◆ THE TASKS:
1. Please repeat everything in the WordPress cleanup walkthrough from "WordPress Media Cleanup" down to "continued working correctly.", word for word.
2. Answer these from the WordPress cleanup walkthrough, one line each:
(a) Which plugin produced the PHP warnings in the server logs?
(b) To which image format did the website migrate its product and content images?
(c) What was done with the original JPG files after the images were replaced?
3. Summarize the WordPress cleanup walkthrough in two sentences.

◆ EXTRACT TO READ:
------------------------------------------------------------

WordPress Media Cleanup Sitemap Validation – A Practical Recovery Walkthrough

This document describes a practical maintenance workflow performed on a WordPress + WooCommerce website after replacing legacy .jpg images with modern .webp images. The goal was to remove broken media references, eliminate server warnings, and confirm that search engines and sitemaps continued working correctly.

The process below explains what happened, why it happened, and how the situation was resolved.


1. Initial Situation: Server Logs Showing Errors

Server logs started showing repeated messages such as:

File not found [/home/.../public_html/403.shtml]

Additionally, PHP warnings appeared from the LiteSpeed Cache plugin:

getimagesize(): HTTP/1.1 404 Not Found
wp-content/plugins/litespeed-cache/src/media.cls.php

At the same time, firewall and access logs contained entries like:

GET /wp-content/uploads/... 404 Allowed
GET /products/... 404 Allowed
GET /.well-known/... 404 Allowed
GET /xmlrpc.php 404 Allowed

These requests came from various sources including:

  • Googlebot
  • Googlebot-Image
  • Bing crawler
  • Facebook / Meta crawler
  • generic web scanners
  • automated bots

This type of traffic is normal for publicly accessible websites.


2. Root Cause: JPG Images Were Replaced With WebP

The website migrated all product and content images from .jpg format to the modern .webp format.

After replacing the images, the original JPG files were removed from the server. However, WordPress can still retain references to deleted files inside the database.

These references may exist in:

  • post content
  • post metadata
  • theme options
  • WooCommerce product metadata
  • attachment records

If these references remain, plugins such as LiteSpeed Cache may attempt to process missing images, resulting in warnings in the server logs.

------------------------------------------------------------

◆ DATA:
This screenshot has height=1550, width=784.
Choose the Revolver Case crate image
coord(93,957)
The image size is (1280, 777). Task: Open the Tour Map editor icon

------------------------------------------------------------

◆ RESULTS OF THE EXERCISE:
1.
WordPress Media Cleanup Sitemap Validation – A Practical Recovery Walkthrough

This document describes a practical maintenance workflow performed on a WordPress + WooCommerce website after replacing legacy .jpg images with modern .webp images. The goal was to remove broken media references, eliminate server warnings, and confirm that search engines and sitemaps continued working correctly.

2.
(a) LiteSpeed Cache
(b) .webp
(c) They were removed from the server.

3. After a WordPress + WooCommerce site replaced its .jpg images with .webp images and removed the original JPG files, its server logs showed file-not-found messages, PHP warnings from the LiteSpeed Cache plugin, and 404 requests from crawlers and bots. The cause was that WordPress can keep references to deleted files in the database, so plugins such as LiteSpeed Cache may try to process the missing images and produce warnings.